42.      Dieser Eindruck wird, zweitens, durch den Kontext von Art. 6 bestätigt. Zusammen mit Art. 7 („Beteiligung der Zentralen Behörde“) bildet er das institutionelle Gerüst des vereinfachten Verfahrens, das durch den Rahmenbeschluss eingeführt wird. Dieses System funktioniert nach einem Grundschema, auf das ich im Folgenden eingehen werde.

43.      Im Grundsatz wird, so der fünfte Erwägungsgrund, die Auslieferung zwischen Mitgliedstaaten durch ein System der Übergabe zwischen Justizbehörden ersetzt, das auf dem Grundsatz der gegenseitigen Anerkennung beruht(25).
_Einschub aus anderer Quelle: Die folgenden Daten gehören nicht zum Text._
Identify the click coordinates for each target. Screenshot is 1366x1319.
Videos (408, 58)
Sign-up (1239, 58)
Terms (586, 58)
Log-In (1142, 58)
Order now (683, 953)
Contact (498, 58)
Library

Grundpfeiler dieser Anerkennung ist eben der mit Art. 6 eingeführte Dialog der Beteiligten, d. h. der Dialog zwischen der ausstellenden Justizbehörde, die den EHB erlässt, und der vollstreckenden Justizbehörde, die ihm Folge geben soll. Dank dieser Ausgestaltung der Beziehungen zwischen den Mitgliedstaaten über ihre jeweiligen Justizbehörden kann gegenseitiges Vertrauen darauf geschaffen werden, dass die jeweilige nationale Rechtsordnung einen äquivalenten und effektiven Schutz der Grundrechte sicherstellt, die auf Unionsebene, insbesondere in der Charta, anerkannt sind(26).

44.      Die einzige Abweichung, die der Gesetzgeber von diesem Schema zulässt, enthält Art. 7 des Rahmenbeschlusses, der ausnahmsweise die Mitwirkung von Behörden erlaubt, die nicht zum „justiziellen“ Bereich gehören. Allerdings lässt hier der Wortlaut der Vorschrift einmal keinen Zweifel zu: Die Formulierungen, mit denen der untergeordnete Charakter der Tätigkeit dieser „Zentralen Behörden“ beschrieben wird, sind sorgfältig gewählt worden, um die Aufgaben, die diesen Behörden im Dialog zwischen Justizbehörden zukommen, genau abzugrenzen.

45.      So wird mit Art. 7 Abs. 1 des Rahmenbeschlusses den Mitgliedstaaten die Befugnis verliehen, diese Art von Behörden zur „Unterstützung“ der zuständigen Justizbehörden zu benennen. Hieraus folgt unmittelbar, dass ihnen lediglich eine ausführende Funktion, auf keinen Fall aber eine Entscheidungs- oder Leitungsfunktion zukommen kann, dass ihre Tätigkeit also lediglich ein Mittel zum Zweck darstellt. Dies bestätigen die in Art. 7 Abs. 2 verwendeten Formulierungen: Die Aufgaben, die die benannte Zentrale Behörde übernehmen kann, sind die administrative „Übermittlung“ und „Entgegennahme“ der EHB sowie des „gesamten übrigen sie betreffenden amtlichen Schriftverkehrs“.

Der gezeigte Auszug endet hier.